Records for the task =>
=-=-=-=-=

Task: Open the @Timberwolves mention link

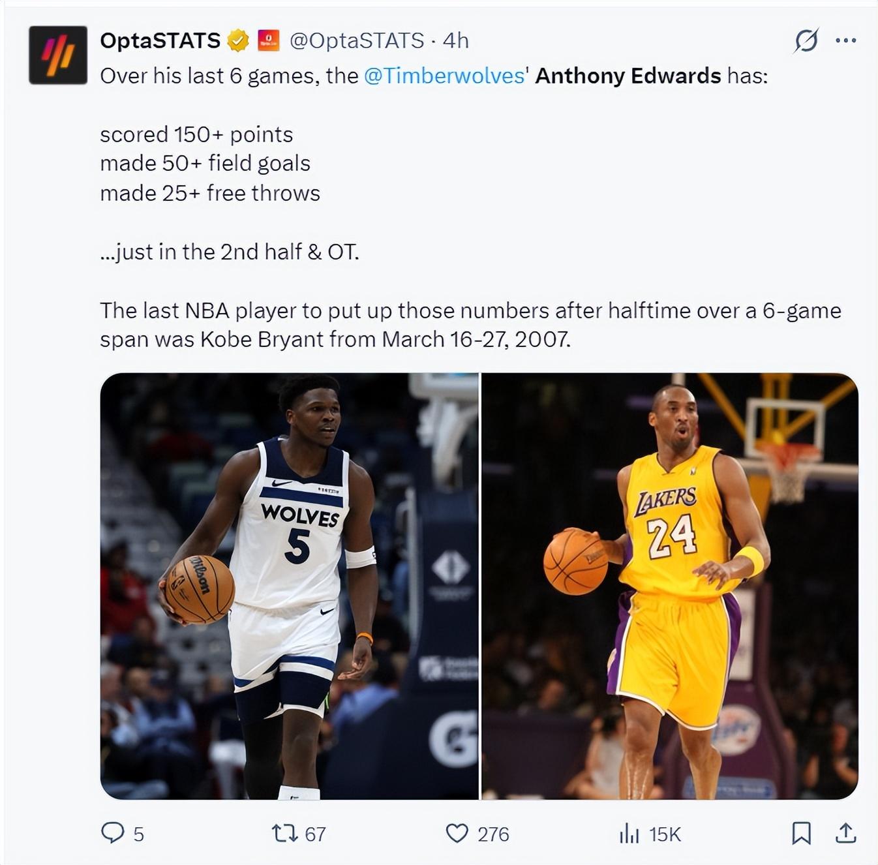Action: pos(446,76)
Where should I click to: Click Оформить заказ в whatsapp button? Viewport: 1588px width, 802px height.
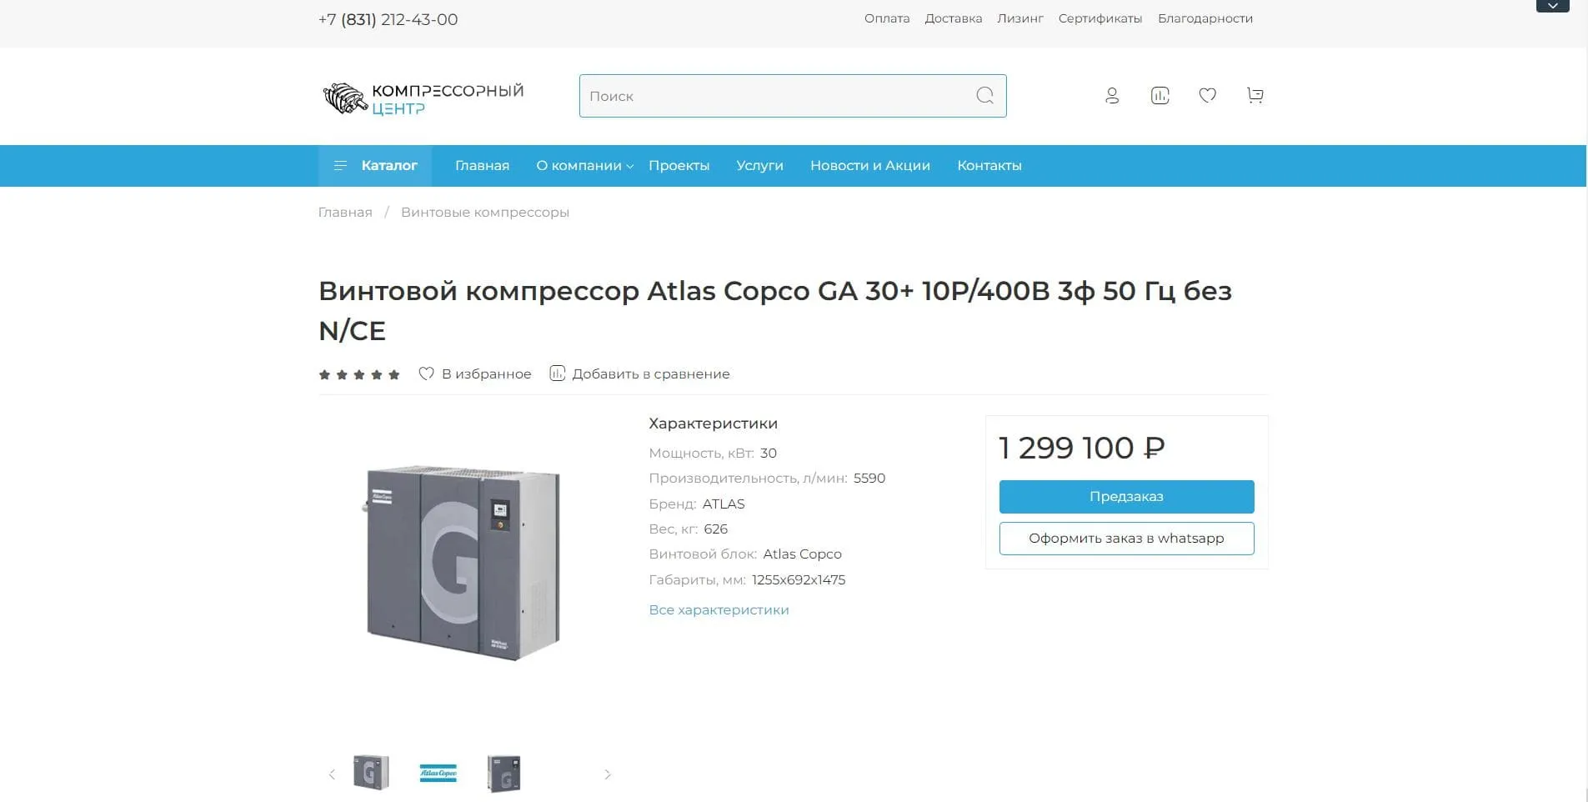(x=1126, y=539)
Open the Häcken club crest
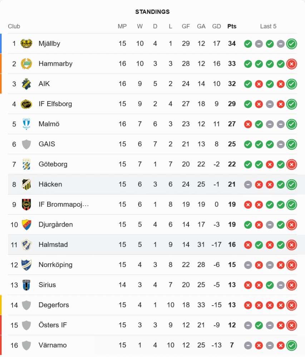Image resolution: width=305 pixels, height=357 pixels. point(26,185)
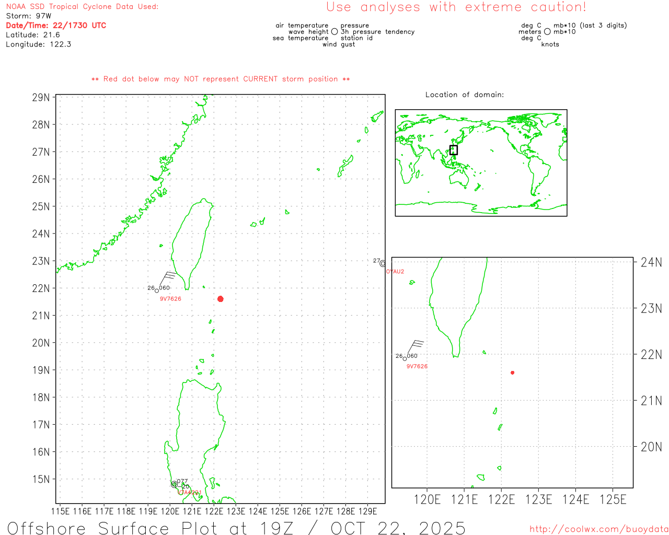Open the coolwx.com/buoydata link
This screenshot has height=535, width=669.
[x=598, y=529]
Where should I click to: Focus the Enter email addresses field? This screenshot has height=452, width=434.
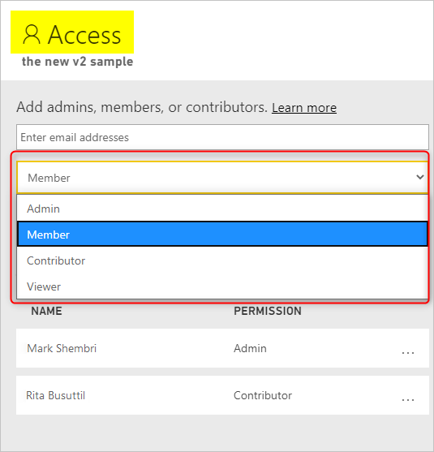(222, 137)
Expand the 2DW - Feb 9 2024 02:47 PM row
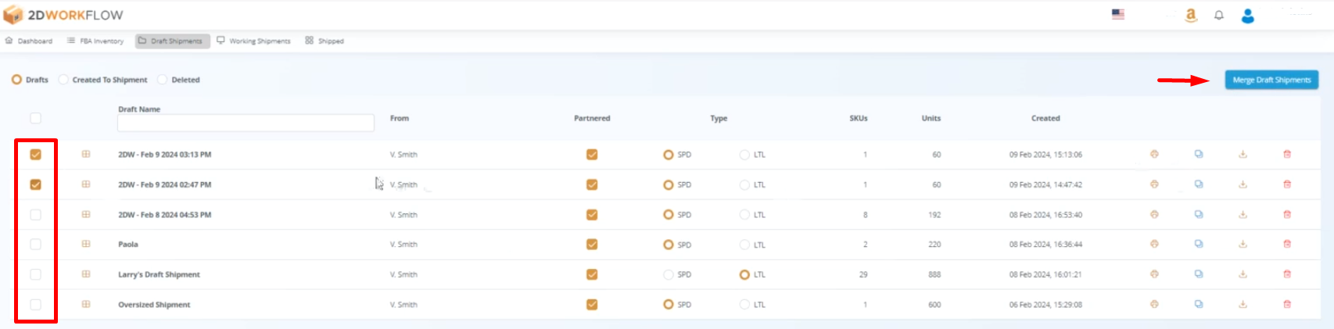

=-=-=-=-=

Exercise instructions =>
Pictures in the records are to be left out; repeat everything else exactly.

Result below =>
Task: Open the @Timberwolves mention link

Action: pos(446,76)
Where should I click to: Click Оформить заказ в whatsapp button? Viewport: 1588px width, 802px height.
(x=1126, y=539)
Open the Häcken club crest
Image resolution: width=305 pixels, height=357 pixels. point(26,185)
Open the coolwx.com/buoydata link
This screenshot has height=535, width=669.
[x=598, y=529]
Where should I click to: Focus the Enter email addresses field? This screenshot has height=452, width=434.
(222, 137)
Expand the 2DW - Feb 9 2024 02:47 PM row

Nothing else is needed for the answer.